(Pixel coordinate grounding data)
Content starts
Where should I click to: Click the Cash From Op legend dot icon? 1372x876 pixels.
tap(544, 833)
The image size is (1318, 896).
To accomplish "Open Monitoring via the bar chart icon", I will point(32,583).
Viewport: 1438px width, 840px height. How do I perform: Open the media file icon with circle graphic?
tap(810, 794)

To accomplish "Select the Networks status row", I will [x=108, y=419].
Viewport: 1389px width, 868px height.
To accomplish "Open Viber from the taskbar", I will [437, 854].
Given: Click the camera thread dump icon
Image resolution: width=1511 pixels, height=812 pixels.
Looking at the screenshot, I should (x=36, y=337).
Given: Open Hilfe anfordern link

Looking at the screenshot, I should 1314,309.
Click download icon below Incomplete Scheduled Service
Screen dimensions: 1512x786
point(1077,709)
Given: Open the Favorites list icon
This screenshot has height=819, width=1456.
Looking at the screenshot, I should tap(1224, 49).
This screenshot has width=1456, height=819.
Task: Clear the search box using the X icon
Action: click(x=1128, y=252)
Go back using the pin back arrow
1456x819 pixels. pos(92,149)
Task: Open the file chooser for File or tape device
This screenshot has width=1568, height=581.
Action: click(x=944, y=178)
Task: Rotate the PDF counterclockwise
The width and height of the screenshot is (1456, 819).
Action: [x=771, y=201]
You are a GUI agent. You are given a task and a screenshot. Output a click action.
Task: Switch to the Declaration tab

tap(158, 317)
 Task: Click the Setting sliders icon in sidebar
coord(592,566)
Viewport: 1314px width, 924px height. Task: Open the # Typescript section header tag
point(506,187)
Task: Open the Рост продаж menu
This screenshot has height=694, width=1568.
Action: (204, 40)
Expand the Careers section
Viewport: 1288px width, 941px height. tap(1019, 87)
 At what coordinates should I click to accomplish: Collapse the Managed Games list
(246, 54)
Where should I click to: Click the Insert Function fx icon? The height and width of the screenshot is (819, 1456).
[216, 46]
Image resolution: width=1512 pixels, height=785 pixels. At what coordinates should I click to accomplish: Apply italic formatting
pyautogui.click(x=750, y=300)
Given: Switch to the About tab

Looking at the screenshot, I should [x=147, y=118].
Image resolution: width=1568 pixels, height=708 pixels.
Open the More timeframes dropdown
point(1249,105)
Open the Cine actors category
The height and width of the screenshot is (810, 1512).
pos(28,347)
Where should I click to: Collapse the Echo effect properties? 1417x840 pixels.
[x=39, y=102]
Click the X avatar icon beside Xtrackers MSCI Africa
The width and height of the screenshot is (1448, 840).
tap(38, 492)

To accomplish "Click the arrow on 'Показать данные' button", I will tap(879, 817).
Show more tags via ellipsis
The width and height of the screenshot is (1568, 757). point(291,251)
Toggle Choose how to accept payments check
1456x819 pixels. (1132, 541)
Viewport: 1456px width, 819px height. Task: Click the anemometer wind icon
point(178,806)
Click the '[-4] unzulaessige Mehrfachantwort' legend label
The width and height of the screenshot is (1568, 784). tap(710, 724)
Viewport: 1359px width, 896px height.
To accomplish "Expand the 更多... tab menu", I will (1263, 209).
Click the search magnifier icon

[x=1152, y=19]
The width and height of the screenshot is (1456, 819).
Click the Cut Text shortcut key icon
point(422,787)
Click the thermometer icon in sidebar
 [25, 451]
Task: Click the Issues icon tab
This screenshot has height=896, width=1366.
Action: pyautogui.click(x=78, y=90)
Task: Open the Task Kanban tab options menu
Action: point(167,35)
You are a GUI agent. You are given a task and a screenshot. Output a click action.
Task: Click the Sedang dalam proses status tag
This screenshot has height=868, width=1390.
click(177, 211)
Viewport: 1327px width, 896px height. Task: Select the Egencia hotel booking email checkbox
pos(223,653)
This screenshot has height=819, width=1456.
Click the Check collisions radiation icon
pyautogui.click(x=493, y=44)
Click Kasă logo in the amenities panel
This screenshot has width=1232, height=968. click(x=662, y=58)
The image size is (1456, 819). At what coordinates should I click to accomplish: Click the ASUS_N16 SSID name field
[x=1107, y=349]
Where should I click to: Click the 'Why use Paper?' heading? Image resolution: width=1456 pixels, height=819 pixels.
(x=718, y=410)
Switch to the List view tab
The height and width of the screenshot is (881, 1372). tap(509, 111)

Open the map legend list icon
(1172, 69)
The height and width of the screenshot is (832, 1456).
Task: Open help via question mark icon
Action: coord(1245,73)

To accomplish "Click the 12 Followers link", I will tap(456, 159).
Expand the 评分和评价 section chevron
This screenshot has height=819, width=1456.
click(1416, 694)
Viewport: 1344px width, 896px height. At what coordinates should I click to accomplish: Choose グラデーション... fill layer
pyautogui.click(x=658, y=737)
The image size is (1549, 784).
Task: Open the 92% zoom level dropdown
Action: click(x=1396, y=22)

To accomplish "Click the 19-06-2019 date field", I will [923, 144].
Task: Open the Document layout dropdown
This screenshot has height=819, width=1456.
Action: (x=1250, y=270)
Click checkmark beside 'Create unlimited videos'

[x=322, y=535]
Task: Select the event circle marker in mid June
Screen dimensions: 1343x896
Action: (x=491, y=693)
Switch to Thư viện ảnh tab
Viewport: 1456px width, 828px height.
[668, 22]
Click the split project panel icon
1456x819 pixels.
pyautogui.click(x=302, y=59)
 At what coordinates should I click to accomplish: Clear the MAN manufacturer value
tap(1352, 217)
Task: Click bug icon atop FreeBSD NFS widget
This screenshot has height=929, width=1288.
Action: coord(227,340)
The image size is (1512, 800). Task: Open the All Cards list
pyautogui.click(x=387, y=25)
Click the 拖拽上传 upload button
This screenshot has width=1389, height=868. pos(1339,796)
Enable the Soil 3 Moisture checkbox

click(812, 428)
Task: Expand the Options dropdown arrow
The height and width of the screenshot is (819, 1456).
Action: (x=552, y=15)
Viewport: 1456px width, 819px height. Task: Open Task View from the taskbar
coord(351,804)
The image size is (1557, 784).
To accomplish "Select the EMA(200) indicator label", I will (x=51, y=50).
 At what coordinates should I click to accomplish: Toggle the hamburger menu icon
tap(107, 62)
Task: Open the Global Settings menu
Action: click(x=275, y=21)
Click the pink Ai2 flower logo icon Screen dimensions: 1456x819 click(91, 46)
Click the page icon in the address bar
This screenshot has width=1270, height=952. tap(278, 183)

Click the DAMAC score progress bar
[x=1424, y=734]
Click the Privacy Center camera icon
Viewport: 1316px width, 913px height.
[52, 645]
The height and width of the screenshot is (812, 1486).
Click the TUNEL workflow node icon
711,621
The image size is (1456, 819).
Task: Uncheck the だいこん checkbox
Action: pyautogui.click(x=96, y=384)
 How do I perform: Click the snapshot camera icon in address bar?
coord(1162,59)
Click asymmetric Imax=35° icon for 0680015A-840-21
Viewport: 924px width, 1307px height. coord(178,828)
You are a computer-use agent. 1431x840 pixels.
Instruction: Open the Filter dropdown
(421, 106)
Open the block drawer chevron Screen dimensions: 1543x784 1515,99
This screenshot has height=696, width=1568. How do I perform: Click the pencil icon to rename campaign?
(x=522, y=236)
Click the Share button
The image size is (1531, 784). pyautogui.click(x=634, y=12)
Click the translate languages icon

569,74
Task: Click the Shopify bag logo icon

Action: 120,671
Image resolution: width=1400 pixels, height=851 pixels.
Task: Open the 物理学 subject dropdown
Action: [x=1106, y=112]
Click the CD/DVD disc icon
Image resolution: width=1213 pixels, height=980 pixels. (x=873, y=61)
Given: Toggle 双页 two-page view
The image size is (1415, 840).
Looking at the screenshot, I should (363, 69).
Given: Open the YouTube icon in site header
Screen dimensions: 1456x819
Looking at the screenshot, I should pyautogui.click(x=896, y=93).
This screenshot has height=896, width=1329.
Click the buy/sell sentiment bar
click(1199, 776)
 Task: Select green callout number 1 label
Content ends
About this task
The lines to copy run from the first line of the entries to the line containing "Given: Click the camera thread dump icon"; copy them exactly and output nothing else.

Exercise result
Where should I click to: Click the Cash From Op legend dot icon? 1372x876 pixels.
tap(544, 833)
The image size is (1318, 896).
To accomplish "Open Monitoring via the bar chart icon", I will point(32,583).
Viewport: 1438px width, 840px height. How do I perform: Open the media file icon with circle graphic?
tap(810, 794)

To accomplish "Select the Networks status row", I will [x=108, y=419].
Viewport: 1389px width, 868px height.
To accomplish "Open Viber from the taskbar", I will [437, 854].
Given: Click the camera thread dump icon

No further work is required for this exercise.